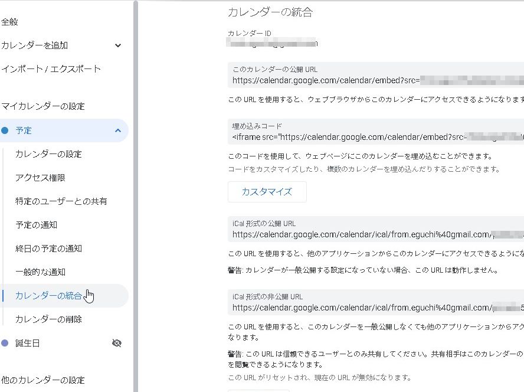Toggle the 誕生日 calendar visibility eye icon
Screen dimensions: 524x392
click(117, 343)
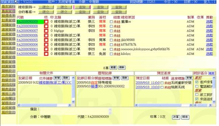Click the 改單 button at the bottom
This screenshot has width=219, height=126.
pyautogui.click(x=176, y=117)
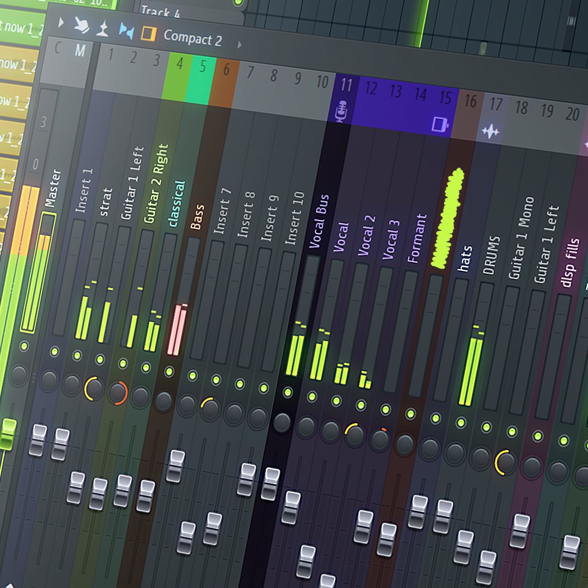Open the mixer menu arrow at top left
Viewport: 588px width, 588px height.
click(x=61, y=22)
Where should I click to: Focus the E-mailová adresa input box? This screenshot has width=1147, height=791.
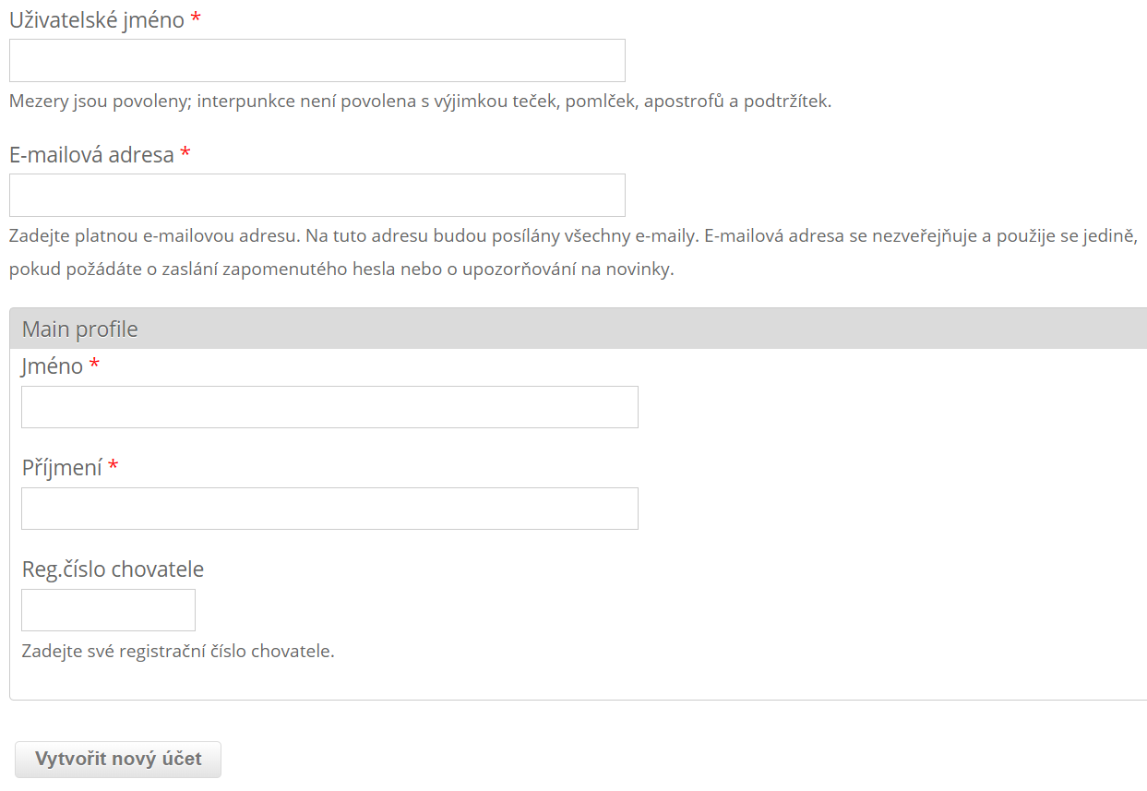pos(317,196)
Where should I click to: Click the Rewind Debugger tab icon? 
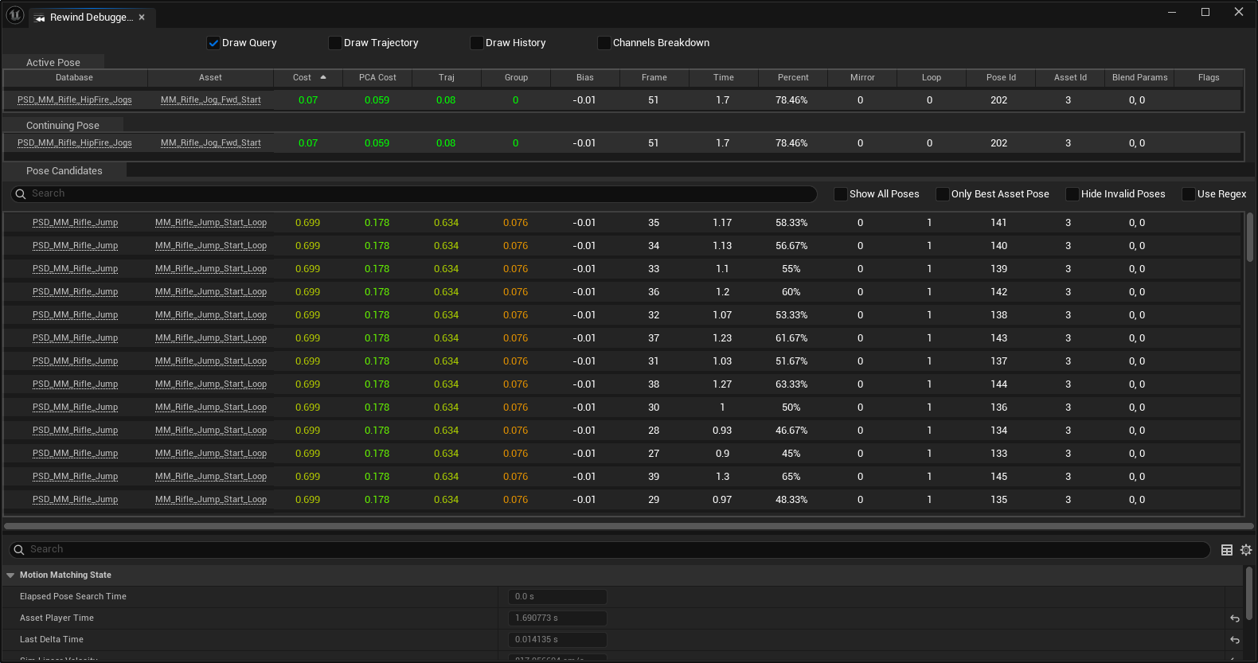click(x=40, y=18)
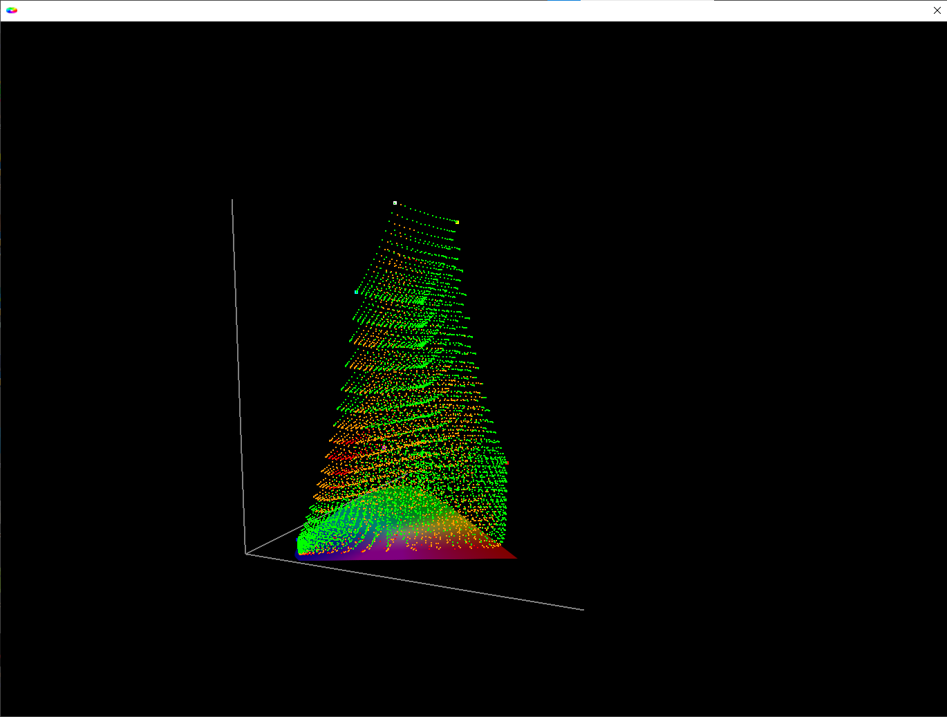Click the far right end of the horizontal axis
Screen dimensions: 947x717
tap(583, 610)
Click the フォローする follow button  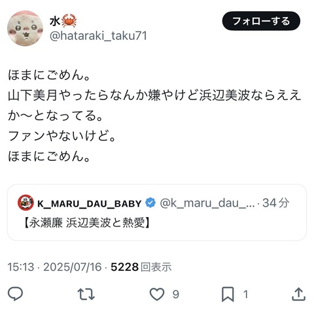(x=261, y=21)
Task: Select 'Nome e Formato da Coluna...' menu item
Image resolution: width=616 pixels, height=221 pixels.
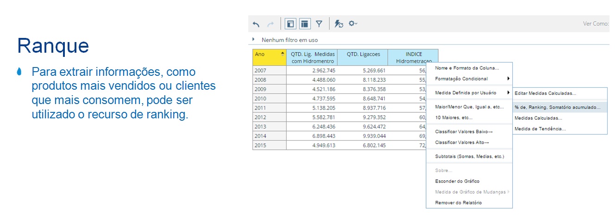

• [BRIEF]: Copy out only the lines from the one containing "Task: Select 'Nome" to the end of the entries, unchanged. Drop the pictures.

• [EXPECTED ANSWER]:
Task: Select 'Nome e Formato da Coluna...' menu item
Image resolution: width=616 pixels, height=221 pixels.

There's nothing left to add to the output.